A cyberattack on Canvas could not have come at a worse time. The learning platform, used by schools and universities for assignments, exams, grades, lecture materials, and class communication, went down during finals week, leaving students and instructors scrambling for alternatives.
The incident has been linked to ShinyHunters, a hacking group known for data theft and extortion. According to BleepingComputer, Canvas login portals at hundreds of institutions were defaced with a ransom-style message warning that stolen student data would be leaked unless the attackers were contacted. The group claimed to have obtained data tied to millions of students, teachers, and staff across thousands of schools.
What went wrong inside Canvas?
Instructure, the company behind Canvas, said hackers exploited an issue related to its Free-for-Teacher accounts, forcing it to temporarily shut down the platform to investigate the matter. This outage caused major chaos during the ongoing finals season as students and teachers were suddenly locked out of a platform.
During the initial outage, the Canvas login screen reportedly displayed a message from ShinyHunters claiming it had breached Instructure “again” and warning schools to make contact before a May 12, 2026, deadline to prevent stolen data from being published. The message also included a list of affected schools, making it clear the attack was part of an extortion attempt.
Why did this hit students so hard?
This hack resulted in some institutions postponing exams, while others asked faculty to be flexible with deadlines and course requirements. For students already in the middle of finals, the outage created more stress around study materials, submissions, and exam schedules.
While Instructure has claimed that passwords or financial details were not compromised in this attack, the hackers did get access to millions of user names, email addresses, student IDs, and internal messages. This information could easily be used for phishing attacks that mention real classes, schools, or instructors.
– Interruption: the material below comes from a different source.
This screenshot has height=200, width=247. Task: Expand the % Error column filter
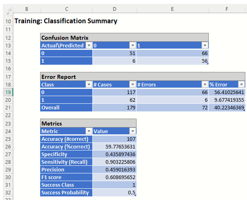click(x=241, y=84)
Haven’t we seen ShinyHunters before?
ShinyHunters has been connected to several major breaches in the past, including incidents involving Ticketmaster and Rockstar. Even Instructure has had previous run-ins with the hacker group. In September 2025, ShinyHunters targeted Instructure’s Salesforce environment through social engineering to access business systems, but Instructure said no Canvas product data was accessed and that the exposed information was mainly public business contact details.
What now?
Canvas coming back online does not end the problem. Hackers are still holding data from millions of users for ransom, which means the risk remains. That said, ShinyHunters has reportedly removed Instructure from its “Pay or Leak” portal, suggesting negotiations may be underway.
The attack should be a wake-up call for every school that relies on a few digital platforms to run classes, exams, and communication. These tools are now essential to how schools operate, which means they need stronger cybersecurity to protect student data and backup plans in case another outage or attack happens.